**What you are asked to do**
For this exercise, restate every line below word for word and drop the images.

[Stored items]

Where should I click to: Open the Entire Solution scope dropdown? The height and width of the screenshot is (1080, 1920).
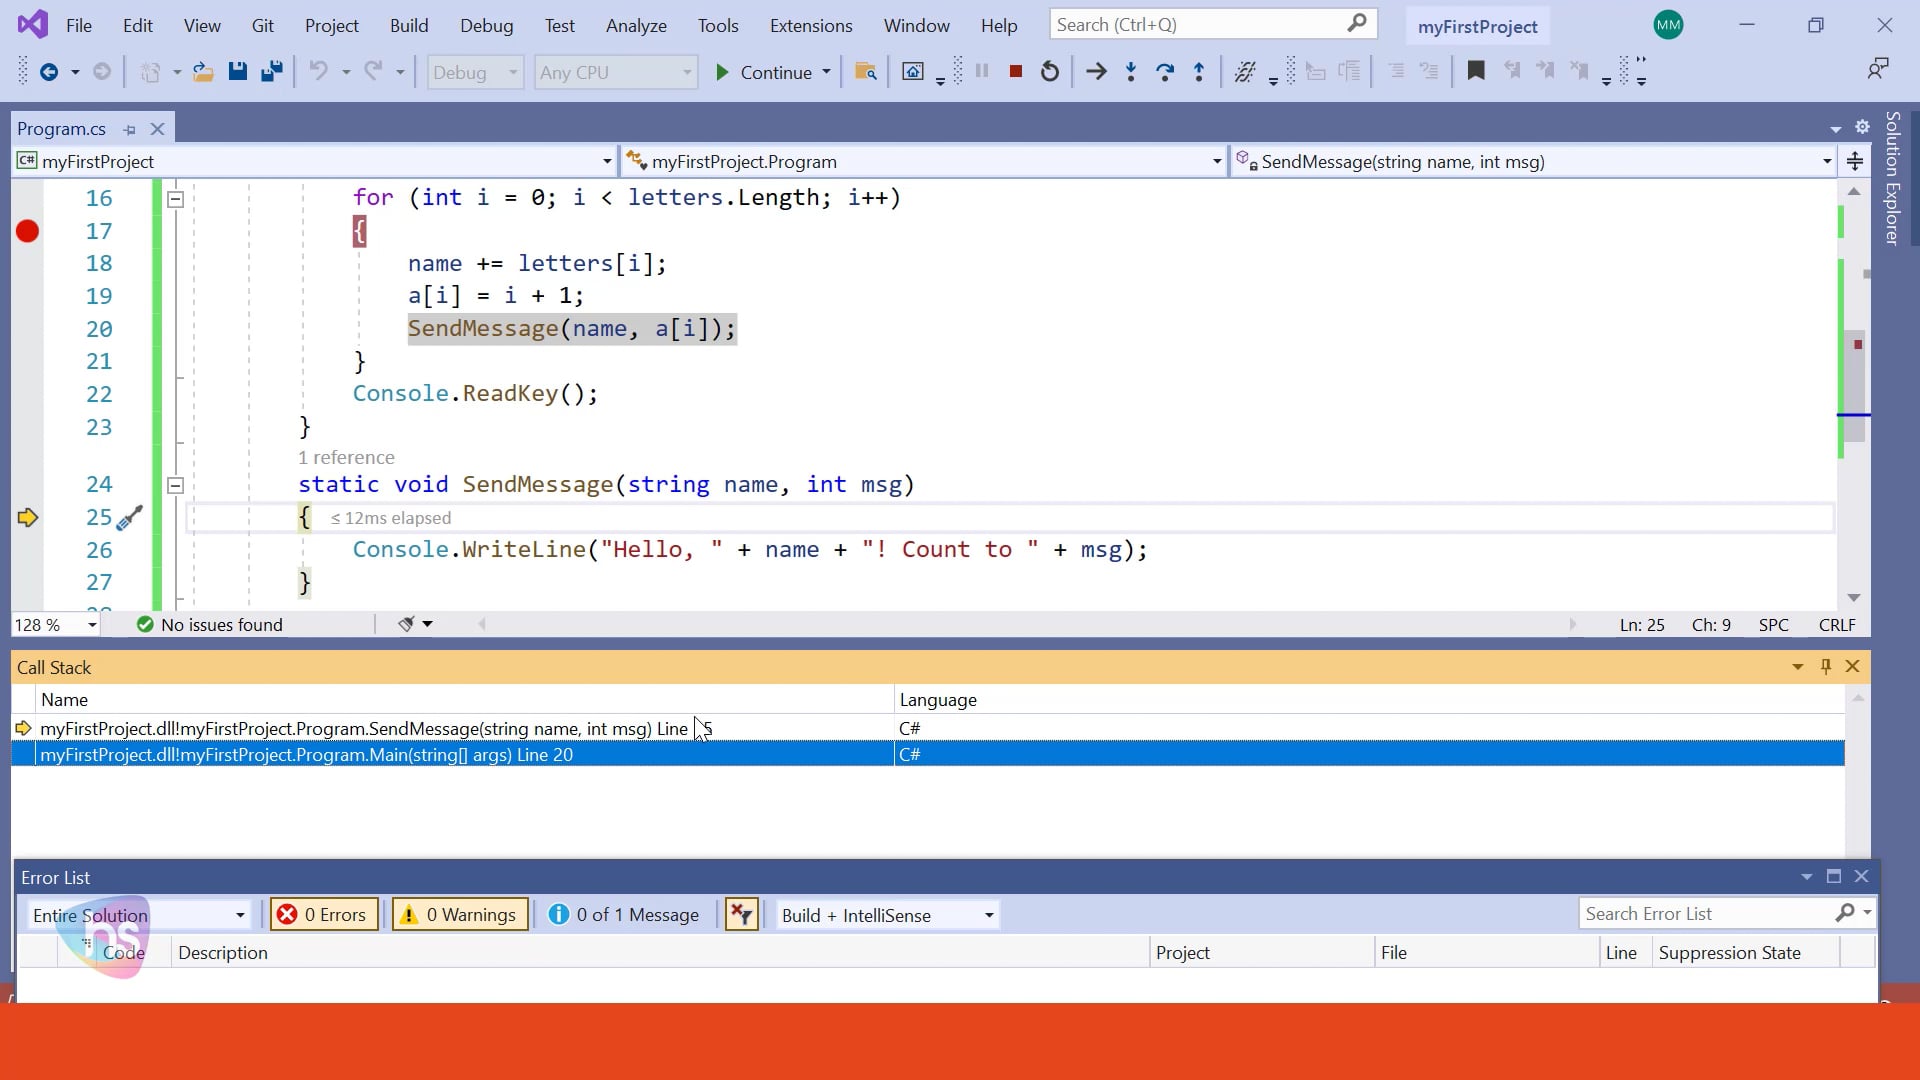137,914
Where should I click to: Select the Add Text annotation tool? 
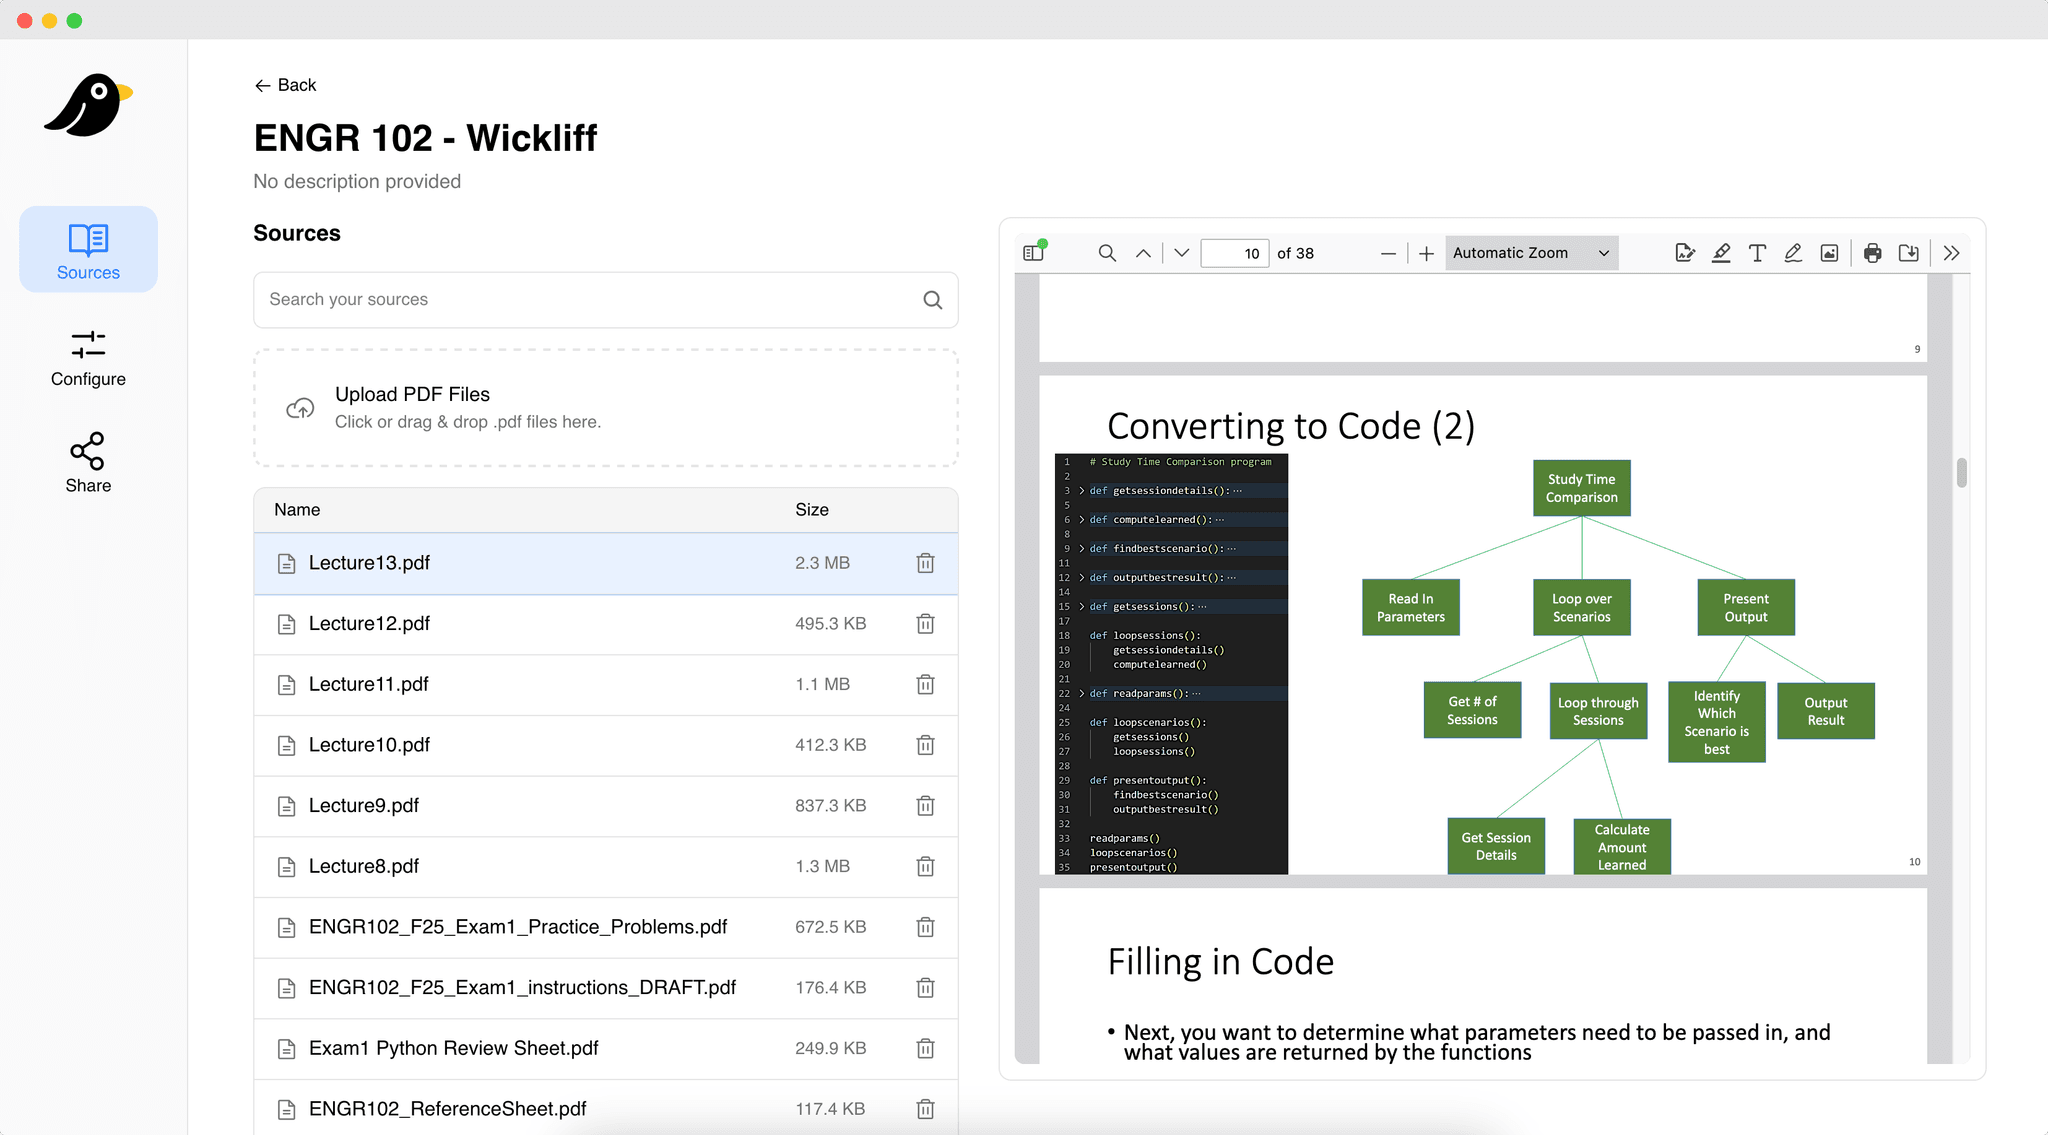1756,253
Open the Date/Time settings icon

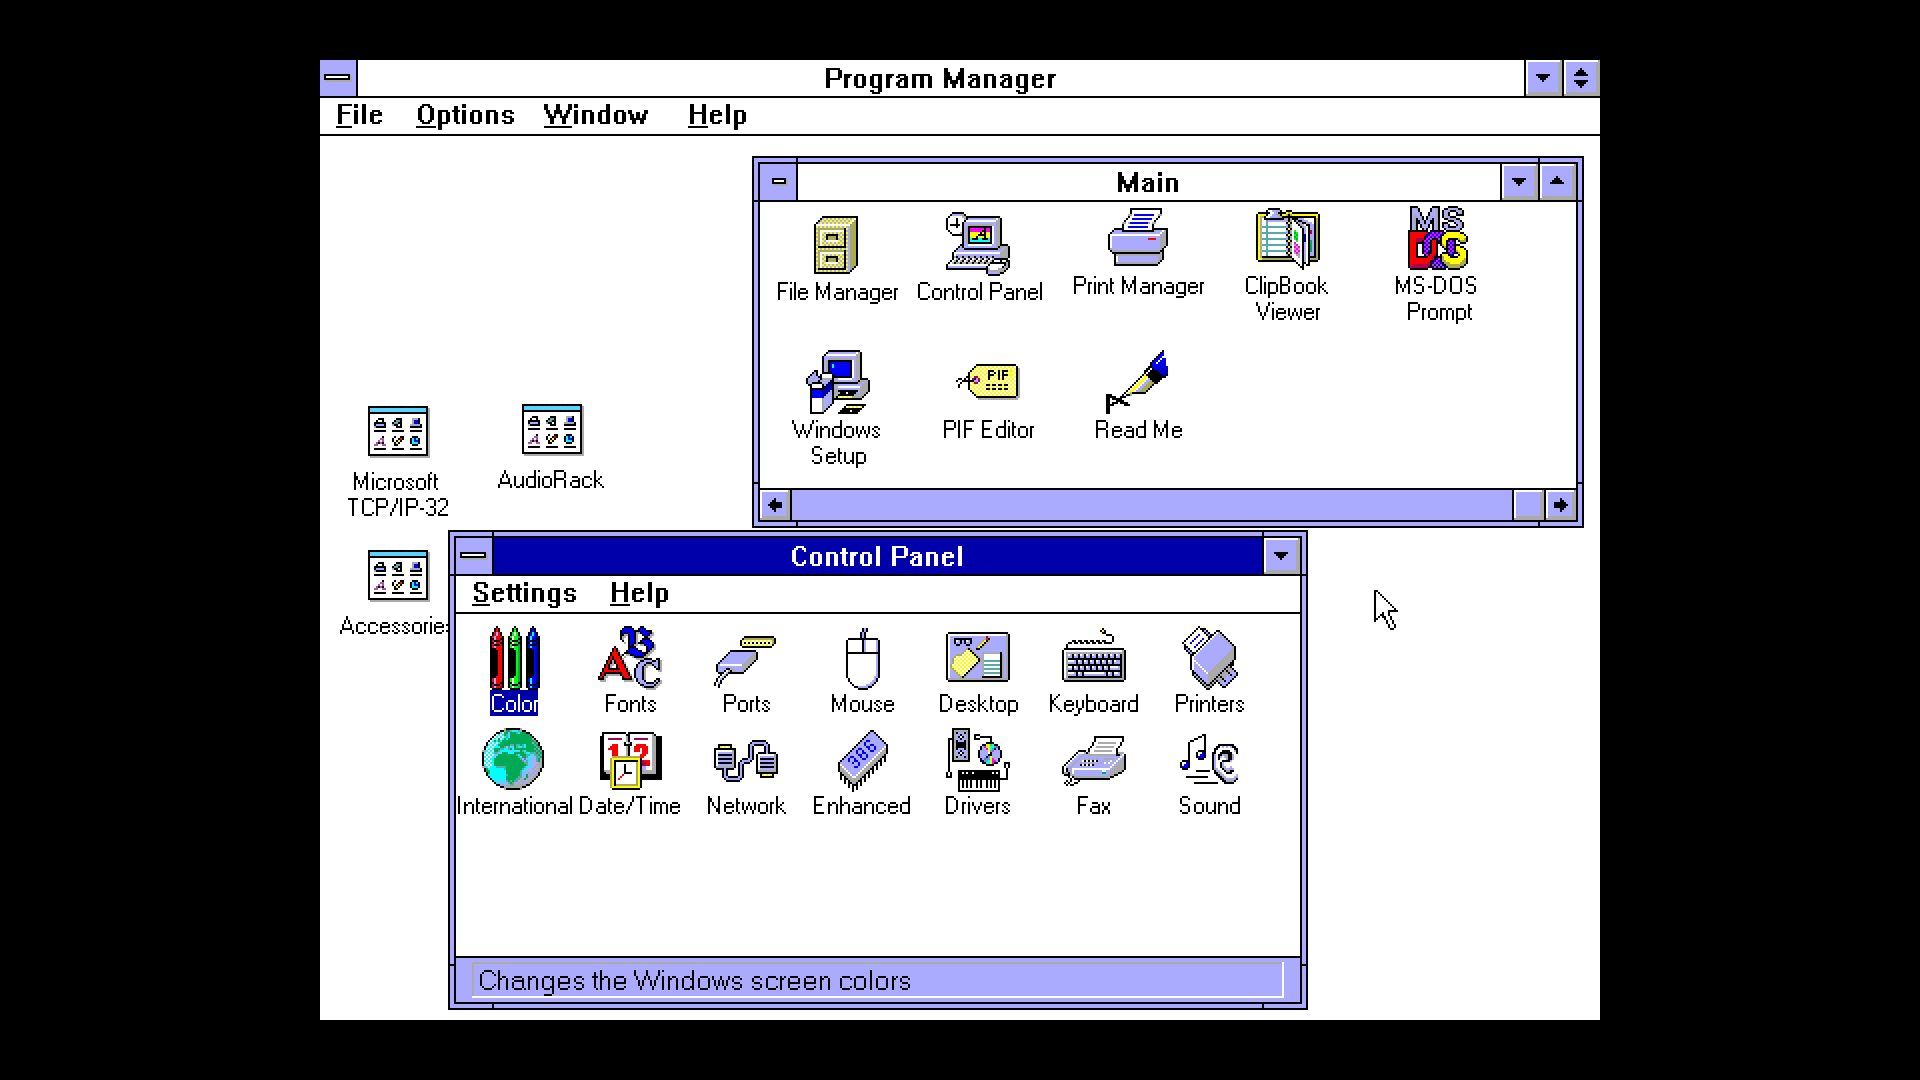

**Answer area**
Where should I click to: Open the Entire Solution scope dropdown? The height and width of the screenshot is (1080, 1920).
137,914
Where should I click to: Select the Add Text annotation tool? 
1756,253
Open the Date/Time settings icon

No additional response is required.